As I see it the lines are starting to blur. Today we have things like 
iTunes and the iTunes music store. Is that a "three-tier" architecture? 
In a sense, sure it is. The client is iTunes and server is the iTunes 
Music Store application along with the "middle-ware" to glue it all 
together. Does any of this matter to the person listening to music in 
iTunes, or buying music in iTunes?

Not only do we have these emerging architectures like iTunes, we have an 
ever expanding "three-tier" design we call AJAX. In this environment the 
client tier is the web browser itself, running client software written 
in JavaScript. How is this any different than the so called "enterprise 
three-tier architecture?" I say it isn't really any different at all. 
Does that matter?

At the end of the day it's all just application code. Today we employ 
many different architectures to provide value to our customers. All this 
buzzword labeling of things just confuses the issue.

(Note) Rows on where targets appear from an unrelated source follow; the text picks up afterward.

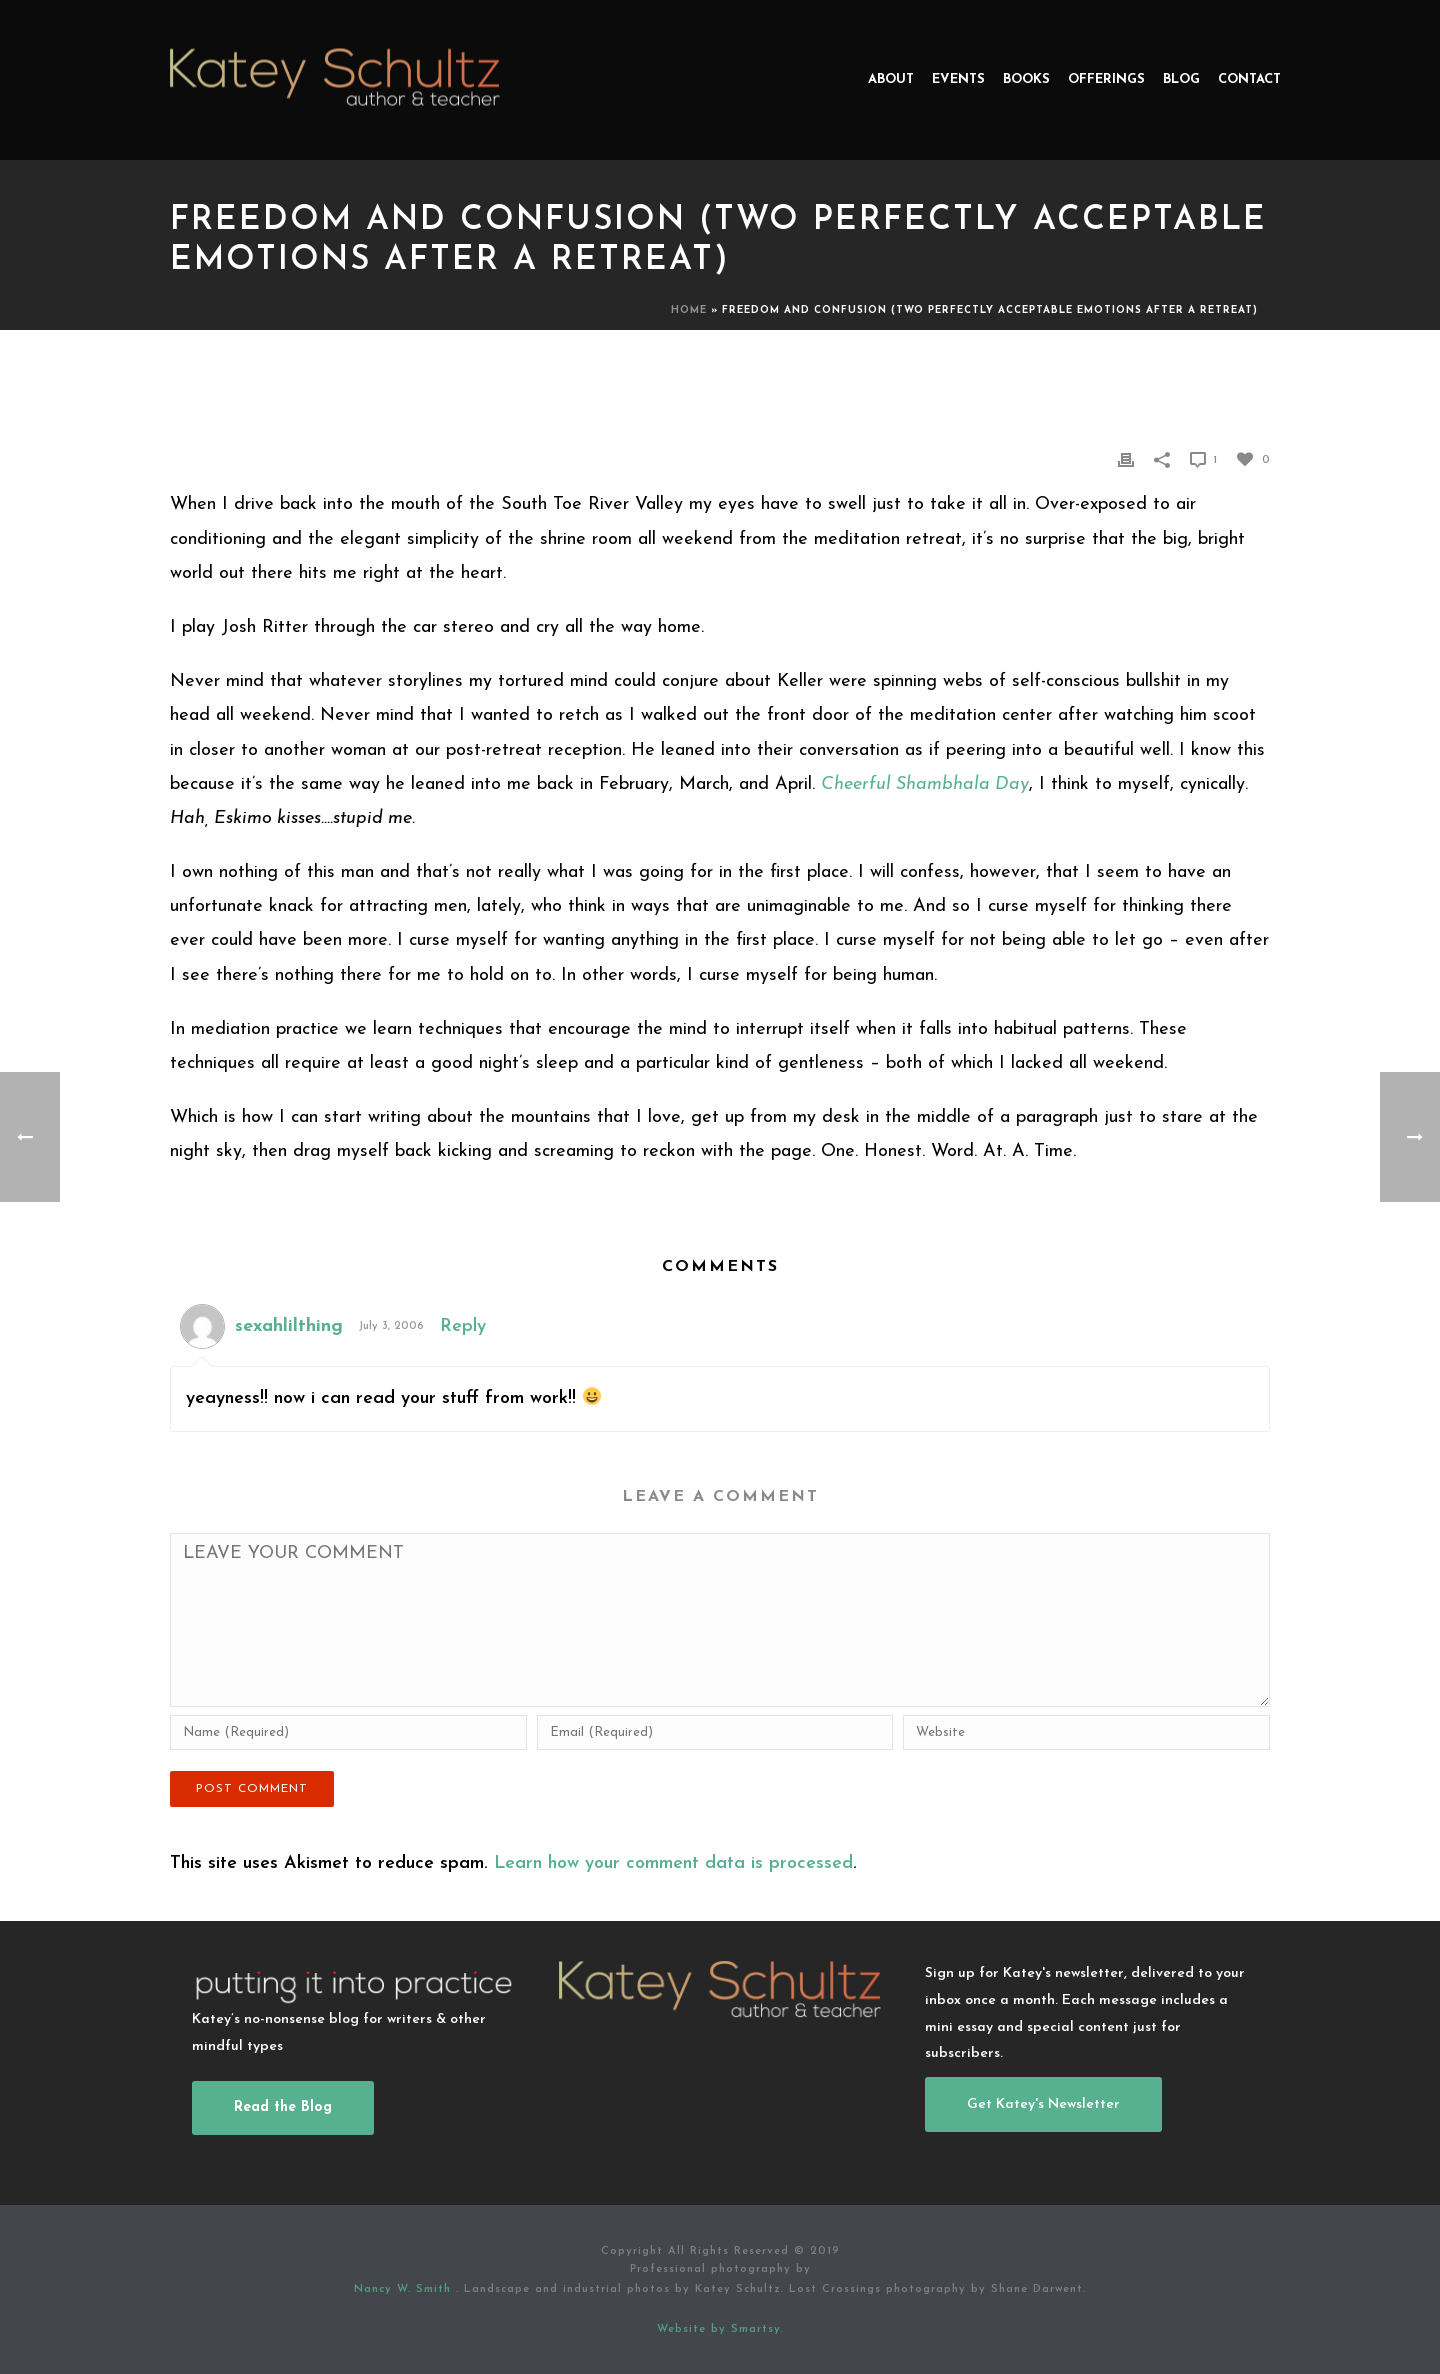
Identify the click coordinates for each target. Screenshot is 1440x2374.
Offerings (1106, 79)
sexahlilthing (289, 1326)
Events (958, 79)
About (891, 79)
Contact (1249, 79)
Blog (1181, 79)
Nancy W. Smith (405, 2289)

So I've said all that to say this...

Rails is a framework created to aid in the development of web 
applications. It is based on an MVC design pattern for organizing code 
and responsibilities. Typical Rails deployments involve a web server 
(Apache, Nginx, etc.), a piece of software to "connect" the web server 
with the application server (usually Phusion Passenger, but there are 
other ways to do this), a "middle-ware" piece to facilitate handling of 
requests and responses (Rack), and finally the Rails application itself. 
These applications often contains client-side application code typically 
written in JavaScript using AJAX techniques.

How you choose to break all that into "tiers" is up to you. As far as 
I'm concerned it's more important to understand how these fit together 
in order to create valuable applications for customers, than it is to 
attach buzzwords to them in order to appease "C" level executives.